> Task brief: Write the next part of the essay about belonging and friend groups, picking up after its final sentence.
>> Start Document passage
By SOPHIA DENG
I find myself conflicted whenever I hear the word “belonging.”
For a while, it used to conjure images of happy, fail-proof friend groups. Belonging meant that you had constant buddies to fall back on, no matter what. Belonging meant that these people would never shun you. Belonging, as a whole, gave off a sense of permanence and security.
As a person with no definite friend group, I always envied those who had them. And with the rise of #squadgoals in social media outlets in recent months, finding BFFs to go on adventures with, to survive hardships with, to cry and laugh with seemed more vital than ever.
I used to obsess about this. When would I ever find my group? I felt like a freelancer; drifting around, never quite finding solid social footing anywhere.
As I met different people throughout high school and took a good look at who I became close friends with, I realized that belonging doesn’t necessitate spending most of our time with a set group. What I really craved were the connections. Deep connections with people who, in moments of vulnerability or honesty, showed parts of themselves that I recognized in myself.
Making these connections with different people gave me an opportunity to talk about similar experiences while exchanging fresh opinions. These encounters gave me new outlooks on a familiar situations, and by making these friendships, I was able to understand myself a little better. I felt more comfortable about where I stood in the grand scheme of things.
The main issue with the word “belonging” is that people often interpret it as a need to mold themselves into certain types of people — a huge misconception. And I think that’s where all the confusion and hurt begins, because if we put so much effort to become Someone and fail our expectations, we feel helpless and think that we “don’t belong anywhere.”
>> End Document passage
>> Start Items
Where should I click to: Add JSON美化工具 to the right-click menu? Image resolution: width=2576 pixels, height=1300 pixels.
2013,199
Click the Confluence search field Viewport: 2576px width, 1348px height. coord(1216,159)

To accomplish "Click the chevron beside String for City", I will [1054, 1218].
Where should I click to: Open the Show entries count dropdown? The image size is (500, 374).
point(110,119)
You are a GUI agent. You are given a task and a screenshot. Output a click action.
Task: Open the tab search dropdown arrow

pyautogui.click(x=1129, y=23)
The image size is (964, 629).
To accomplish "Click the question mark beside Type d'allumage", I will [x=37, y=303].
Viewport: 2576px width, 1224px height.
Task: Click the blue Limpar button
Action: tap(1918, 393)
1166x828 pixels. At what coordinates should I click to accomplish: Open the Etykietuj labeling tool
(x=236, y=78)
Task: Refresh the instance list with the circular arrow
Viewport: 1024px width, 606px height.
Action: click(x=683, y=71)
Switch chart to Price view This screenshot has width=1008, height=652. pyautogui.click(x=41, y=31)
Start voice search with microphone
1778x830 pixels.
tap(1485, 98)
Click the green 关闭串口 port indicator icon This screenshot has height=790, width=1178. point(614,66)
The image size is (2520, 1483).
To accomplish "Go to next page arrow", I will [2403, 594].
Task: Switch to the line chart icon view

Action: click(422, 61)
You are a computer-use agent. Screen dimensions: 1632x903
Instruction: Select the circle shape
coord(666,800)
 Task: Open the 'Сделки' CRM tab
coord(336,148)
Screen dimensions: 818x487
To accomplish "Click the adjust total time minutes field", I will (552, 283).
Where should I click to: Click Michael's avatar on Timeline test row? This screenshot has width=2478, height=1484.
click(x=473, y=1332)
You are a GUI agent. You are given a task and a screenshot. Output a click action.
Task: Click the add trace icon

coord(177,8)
>> End Items
> Output for this task:
Belonging isn’t something we’re supposed to seek out. It happens naturally because we gravitate toward people who remind us of ourselves, even if it’s just a little bit.
The belief that we must “belong” to a certain group is much too conforming. It results in missed opportunities to learn from others. Sure, we might relate to certain people more, but there is something to be learned from everyone out there. And regardless of our interests, careers, education or background, we all go through much of the same experiences growing up.
If we worry less about belonging somewhere than about discovering and nurturing parts of ourselves by interacting with other people, we will feel even more comfortable with our lives with a newfound sense of freedom.
Sophia is a freshman majoring in Computer Science. Her favorite things include her sketchpad, grapes and Facebook Pusheen stickers. She may seem quiet upon first impression, but beware of her random laughing fits once you get to know her. Occasionally, she can be found outside the library. Her posts appear on alternate Fridays this semester. She can be reached at email@example.com.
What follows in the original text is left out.